Thanks a bunch for pointing that out. I'd wondered about the
relationship between beam width, reflector diameter, and frequency.

Now that I think about it, doesn't focal length or focal ratio play a
part as well?

I don't suppose you could point me at a decent reference for this
stuff, could you? I've found that Google (i.e., the web) is somewhat
lacking when it comes to explanations - especially accurate ones - of
where those nifty approximation equations come from.

Depends on the level of detail and backup you want. There's a EW
Handbook at Point Mugu Naval Air Station, you might be able to find it
with google.

W1GHZs online book is at: http://www.w1ghz.org/antbook/preface.htm





There's a little more than this to the whole problem, but, in general,
if what you want to do is measure the distance to the moon, a radar
built with an oven magnetron probably isn't the best way to go about
doing it.


So noted. The goal here is not so much to do it the best way
possible, but rather to see what kind of results I can obtain using
the scrap (i.e., free) materials I have available.

Sure, I understand..

It's just that MO Magnetrons are such ragged edge cost sensitive items
that they spend absolutely nothing on making them good transmitter
components. After all, all they have to do is heat stuff, cheaply.

Even if you have a design from, say, 20-30 years ago, I suspect that
modern tubes aren't going to be as suitable.
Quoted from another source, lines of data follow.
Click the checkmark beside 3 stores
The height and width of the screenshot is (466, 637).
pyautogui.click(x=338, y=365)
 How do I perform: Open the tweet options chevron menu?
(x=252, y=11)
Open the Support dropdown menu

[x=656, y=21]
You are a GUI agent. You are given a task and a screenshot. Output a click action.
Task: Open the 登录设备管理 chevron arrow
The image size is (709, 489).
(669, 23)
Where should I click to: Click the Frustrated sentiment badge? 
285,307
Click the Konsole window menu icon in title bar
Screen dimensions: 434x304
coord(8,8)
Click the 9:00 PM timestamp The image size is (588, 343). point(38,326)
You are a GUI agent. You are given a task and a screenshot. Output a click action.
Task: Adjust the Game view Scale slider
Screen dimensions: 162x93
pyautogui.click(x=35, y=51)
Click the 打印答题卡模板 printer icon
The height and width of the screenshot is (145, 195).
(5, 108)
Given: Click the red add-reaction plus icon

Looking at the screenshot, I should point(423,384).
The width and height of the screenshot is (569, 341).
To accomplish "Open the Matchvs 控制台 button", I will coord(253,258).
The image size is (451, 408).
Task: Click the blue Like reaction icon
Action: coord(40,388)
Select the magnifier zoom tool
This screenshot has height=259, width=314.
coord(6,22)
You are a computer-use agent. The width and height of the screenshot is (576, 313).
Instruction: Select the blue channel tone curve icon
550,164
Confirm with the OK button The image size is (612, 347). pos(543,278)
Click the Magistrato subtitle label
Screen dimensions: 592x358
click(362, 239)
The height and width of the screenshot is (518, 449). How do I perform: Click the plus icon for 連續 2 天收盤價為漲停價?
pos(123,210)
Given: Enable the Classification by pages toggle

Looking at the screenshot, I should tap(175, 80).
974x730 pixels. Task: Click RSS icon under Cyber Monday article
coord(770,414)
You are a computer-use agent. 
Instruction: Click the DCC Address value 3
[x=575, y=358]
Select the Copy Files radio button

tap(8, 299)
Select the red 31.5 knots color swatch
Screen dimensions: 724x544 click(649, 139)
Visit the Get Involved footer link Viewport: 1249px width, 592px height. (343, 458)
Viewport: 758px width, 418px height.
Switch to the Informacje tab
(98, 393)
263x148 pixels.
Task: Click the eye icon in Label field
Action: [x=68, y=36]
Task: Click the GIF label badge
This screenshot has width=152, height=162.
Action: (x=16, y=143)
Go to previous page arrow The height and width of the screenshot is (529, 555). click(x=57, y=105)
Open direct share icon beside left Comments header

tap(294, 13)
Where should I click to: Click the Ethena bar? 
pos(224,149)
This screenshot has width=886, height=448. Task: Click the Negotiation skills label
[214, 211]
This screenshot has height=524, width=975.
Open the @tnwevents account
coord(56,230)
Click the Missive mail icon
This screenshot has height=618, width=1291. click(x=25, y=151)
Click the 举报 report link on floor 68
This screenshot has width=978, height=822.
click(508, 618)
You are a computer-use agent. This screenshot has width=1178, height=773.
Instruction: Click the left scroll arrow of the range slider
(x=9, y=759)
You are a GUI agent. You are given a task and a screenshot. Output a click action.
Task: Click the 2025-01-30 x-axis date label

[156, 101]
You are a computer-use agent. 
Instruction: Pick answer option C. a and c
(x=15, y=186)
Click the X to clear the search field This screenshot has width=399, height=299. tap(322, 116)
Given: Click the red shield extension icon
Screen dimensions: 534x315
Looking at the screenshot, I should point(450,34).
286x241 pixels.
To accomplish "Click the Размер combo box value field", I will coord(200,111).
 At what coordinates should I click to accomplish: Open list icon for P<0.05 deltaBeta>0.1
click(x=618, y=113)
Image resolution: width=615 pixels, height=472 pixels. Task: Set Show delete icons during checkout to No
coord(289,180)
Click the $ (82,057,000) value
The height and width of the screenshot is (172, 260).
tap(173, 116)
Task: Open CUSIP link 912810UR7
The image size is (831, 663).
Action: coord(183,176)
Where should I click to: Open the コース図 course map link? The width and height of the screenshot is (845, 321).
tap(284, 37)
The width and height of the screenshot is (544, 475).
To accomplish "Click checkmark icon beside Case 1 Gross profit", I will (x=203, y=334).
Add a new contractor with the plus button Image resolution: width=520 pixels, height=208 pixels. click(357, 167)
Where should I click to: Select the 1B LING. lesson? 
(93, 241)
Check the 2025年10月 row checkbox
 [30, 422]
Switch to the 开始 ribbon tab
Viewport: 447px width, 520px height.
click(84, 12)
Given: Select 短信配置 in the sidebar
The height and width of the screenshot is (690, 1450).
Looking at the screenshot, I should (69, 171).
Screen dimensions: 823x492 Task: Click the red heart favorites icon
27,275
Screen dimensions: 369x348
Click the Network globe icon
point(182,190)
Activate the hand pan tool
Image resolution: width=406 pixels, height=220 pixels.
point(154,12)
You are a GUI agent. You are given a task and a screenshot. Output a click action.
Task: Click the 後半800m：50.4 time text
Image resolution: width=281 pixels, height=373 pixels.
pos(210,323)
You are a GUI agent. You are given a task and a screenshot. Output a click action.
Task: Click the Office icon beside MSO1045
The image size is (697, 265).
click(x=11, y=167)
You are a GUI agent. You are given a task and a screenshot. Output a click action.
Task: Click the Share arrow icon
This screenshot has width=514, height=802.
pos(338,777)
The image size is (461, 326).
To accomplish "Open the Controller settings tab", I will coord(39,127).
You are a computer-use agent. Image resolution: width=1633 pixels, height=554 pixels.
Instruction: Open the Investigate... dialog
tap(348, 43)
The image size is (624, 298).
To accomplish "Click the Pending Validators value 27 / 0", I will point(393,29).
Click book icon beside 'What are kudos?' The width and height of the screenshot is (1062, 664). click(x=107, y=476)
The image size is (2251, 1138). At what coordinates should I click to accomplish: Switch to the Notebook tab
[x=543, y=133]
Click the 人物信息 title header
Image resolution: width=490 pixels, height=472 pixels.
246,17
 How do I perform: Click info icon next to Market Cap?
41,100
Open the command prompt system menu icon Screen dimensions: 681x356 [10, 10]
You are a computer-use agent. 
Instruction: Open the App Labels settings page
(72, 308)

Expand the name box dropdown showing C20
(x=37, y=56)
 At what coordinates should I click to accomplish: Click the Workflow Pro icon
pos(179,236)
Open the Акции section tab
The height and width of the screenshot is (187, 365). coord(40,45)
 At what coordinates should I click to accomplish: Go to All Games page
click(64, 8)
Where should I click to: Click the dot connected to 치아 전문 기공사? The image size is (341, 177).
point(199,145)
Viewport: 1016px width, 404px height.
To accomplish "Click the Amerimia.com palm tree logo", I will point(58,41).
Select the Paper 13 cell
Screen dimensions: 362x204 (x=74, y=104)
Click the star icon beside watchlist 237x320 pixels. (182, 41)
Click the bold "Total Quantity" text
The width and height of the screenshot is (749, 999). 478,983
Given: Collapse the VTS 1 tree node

I did see a clever design where they took a whole array of MO magnetrons
and injection locked them to build a microwave weed killer. Microwave
Journal, October 2005.

http://www.mwjournal.com/journal/art...p?HH_ID=AR_113

Enjoy...



If I were after accuracy, I'd point a laser at the corner reflectors
left by the Apollo missions. 8^)

Hmmm.. That's a nontrivial thing.. BUT, you could do (maybe the first)
optical EME contact on the 470 THz band.